This is a dynamically balancing toddler-sized humanoid built at the Labortory of Perceptual Robotics, University of Massachusetts, Amherst. This robot is equipped with ATI Mini45 load cells on both hands. I am using the force-torque data from these sensors, while executing random trajectories to compensate for inaccuracies in the readings of these sensors due to gravitational and inertial loads. This will help to weed out false positives on whether the robot is interacting with an object, and help in building an efficient feedback mechanism for closed loop grasping controllers. Additionally, I am developing bimanual grasping controllers for this robot.
This is a 3-wheeled humanoid demo-platform developed at Siemens Corporate Technology, Munich, Germany. As a part of my summer internship at Siemens, in 2018, I developed a follow-me application of this robot, where the robot would use laser-scans of its environment to find the nearest human and follow him around on the pre-defined map of the room using the navigation stack of ROS. Additionally, I used Moveit to build a bimanual clock pick and place application using this robot.
I worked on this mobile manipulator built by Nex Robotics as a part of the e-Yantra Robotics Competition, 2015 by IIT Bombay, India. The robot was equipped with multiple Long Range Infrared Sensors and my team built a robotic arm using servo motors to pick up given cargo blocks. The task was to traverse in a predefined grid, looking for cargo blocks and checking for the given correct orientation of those blocks. If the blocks were not sensed in the correct orientation, the robotic arm should pick the block up, turn it around and place it in the correct orientation. Additionally, it should traverse the path from its source to destination in the shortest time.
This was a arial robot research platform built as a part of my undergraduate summer internship at The School of Vehicle Mechatronics, TU Dresden, Germany in 2016. In a short span of 3 months, I was able to successfully build an octocopter using the Pixhawk V4 flight controller.

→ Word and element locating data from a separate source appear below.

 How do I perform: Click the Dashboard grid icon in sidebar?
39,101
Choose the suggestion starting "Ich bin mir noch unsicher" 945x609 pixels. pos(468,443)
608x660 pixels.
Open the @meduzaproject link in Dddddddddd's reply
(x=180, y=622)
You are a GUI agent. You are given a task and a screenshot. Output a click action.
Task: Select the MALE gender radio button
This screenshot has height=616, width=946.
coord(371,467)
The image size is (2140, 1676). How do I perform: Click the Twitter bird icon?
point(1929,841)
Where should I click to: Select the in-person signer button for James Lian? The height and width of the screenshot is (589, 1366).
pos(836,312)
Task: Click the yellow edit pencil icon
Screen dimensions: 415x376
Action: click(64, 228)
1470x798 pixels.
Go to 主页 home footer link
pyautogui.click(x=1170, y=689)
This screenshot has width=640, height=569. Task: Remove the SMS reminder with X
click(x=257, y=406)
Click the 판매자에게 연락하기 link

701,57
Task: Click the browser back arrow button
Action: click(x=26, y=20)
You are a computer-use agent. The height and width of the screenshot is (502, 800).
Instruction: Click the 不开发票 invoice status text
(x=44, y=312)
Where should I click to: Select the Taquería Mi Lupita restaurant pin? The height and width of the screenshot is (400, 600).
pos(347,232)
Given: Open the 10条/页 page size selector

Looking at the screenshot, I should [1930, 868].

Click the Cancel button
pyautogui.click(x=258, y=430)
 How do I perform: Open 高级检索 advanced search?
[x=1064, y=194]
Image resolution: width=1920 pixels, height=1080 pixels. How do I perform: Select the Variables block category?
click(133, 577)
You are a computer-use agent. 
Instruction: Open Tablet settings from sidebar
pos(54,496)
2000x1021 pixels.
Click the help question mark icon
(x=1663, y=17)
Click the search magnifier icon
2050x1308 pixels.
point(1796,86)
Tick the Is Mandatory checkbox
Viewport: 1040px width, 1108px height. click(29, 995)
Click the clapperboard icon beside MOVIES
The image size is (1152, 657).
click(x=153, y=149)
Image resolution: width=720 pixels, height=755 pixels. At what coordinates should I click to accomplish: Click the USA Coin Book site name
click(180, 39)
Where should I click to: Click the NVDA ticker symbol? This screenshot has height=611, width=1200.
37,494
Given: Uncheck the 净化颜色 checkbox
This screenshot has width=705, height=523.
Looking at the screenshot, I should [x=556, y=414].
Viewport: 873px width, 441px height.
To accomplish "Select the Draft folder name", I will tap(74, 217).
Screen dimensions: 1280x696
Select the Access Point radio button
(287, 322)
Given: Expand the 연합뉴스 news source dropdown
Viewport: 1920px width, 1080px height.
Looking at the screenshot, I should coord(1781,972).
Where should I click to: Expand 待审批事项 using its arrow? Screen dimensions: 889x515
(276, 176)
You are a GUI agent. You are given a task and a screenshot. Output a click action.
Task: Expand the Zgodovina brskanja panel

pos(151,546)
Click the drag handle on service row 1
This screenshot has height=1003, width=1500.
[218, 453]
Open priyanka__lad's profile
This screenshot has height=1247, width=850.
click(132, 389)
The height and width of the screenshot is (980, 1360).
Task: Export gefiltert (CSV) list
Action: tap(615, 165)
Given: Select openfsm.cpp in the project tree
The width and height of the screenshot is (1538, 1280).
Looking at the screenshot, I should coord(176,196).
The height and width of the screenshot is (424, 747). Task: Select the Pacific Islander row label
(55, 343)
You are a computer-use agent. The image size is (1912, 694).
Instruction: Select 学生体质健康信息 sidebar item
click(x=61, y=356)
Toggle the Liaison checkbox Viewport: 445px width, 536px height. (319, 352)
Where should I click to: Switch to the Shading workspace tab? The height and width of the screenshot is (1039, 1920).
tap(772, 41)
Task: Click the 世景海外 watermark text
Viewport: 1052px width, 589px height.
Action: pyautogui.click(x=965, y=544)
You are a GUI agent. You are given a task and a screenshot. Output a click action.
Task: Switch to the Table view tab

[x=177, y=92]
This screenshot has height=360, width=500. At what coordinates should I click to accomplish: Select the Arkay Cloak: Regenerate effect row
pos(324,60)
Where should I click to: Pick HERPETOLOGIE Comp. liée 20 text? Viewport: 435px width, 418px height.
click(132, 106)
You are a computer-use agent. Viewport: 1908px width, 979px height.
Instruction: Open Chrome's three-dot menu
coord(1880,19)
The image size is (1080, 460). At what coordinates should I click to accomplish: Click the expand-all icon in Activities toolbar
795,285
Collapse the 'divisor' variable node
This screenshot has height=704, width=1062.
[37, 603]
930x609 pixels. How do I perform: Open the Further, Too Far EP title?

The drone had a flight time of about 20 min at the current weight and has a maximum payload capacity of 8kg. The drone was capable of taking off and landing autonomously from a surface and performed waypoint tracking using GPS. All the safety features provided by the Pixhawk V4 controller were enabled and tested. I also designed a suitable landing gear for the drone using Plexi Glass.
This was a prototype of a hovercraft that could perform environmental monitoring using Waspmote Gas Sensor Board and video surveillance using an onboard webcam and an Intel Galileo board, and transmit this data over X-Bee and Wi-Fi respectively. This robot could be of use in post-disaster surveillance, so it was awarded the Best Project Award at the Intel India Innovation Challenge, 2014.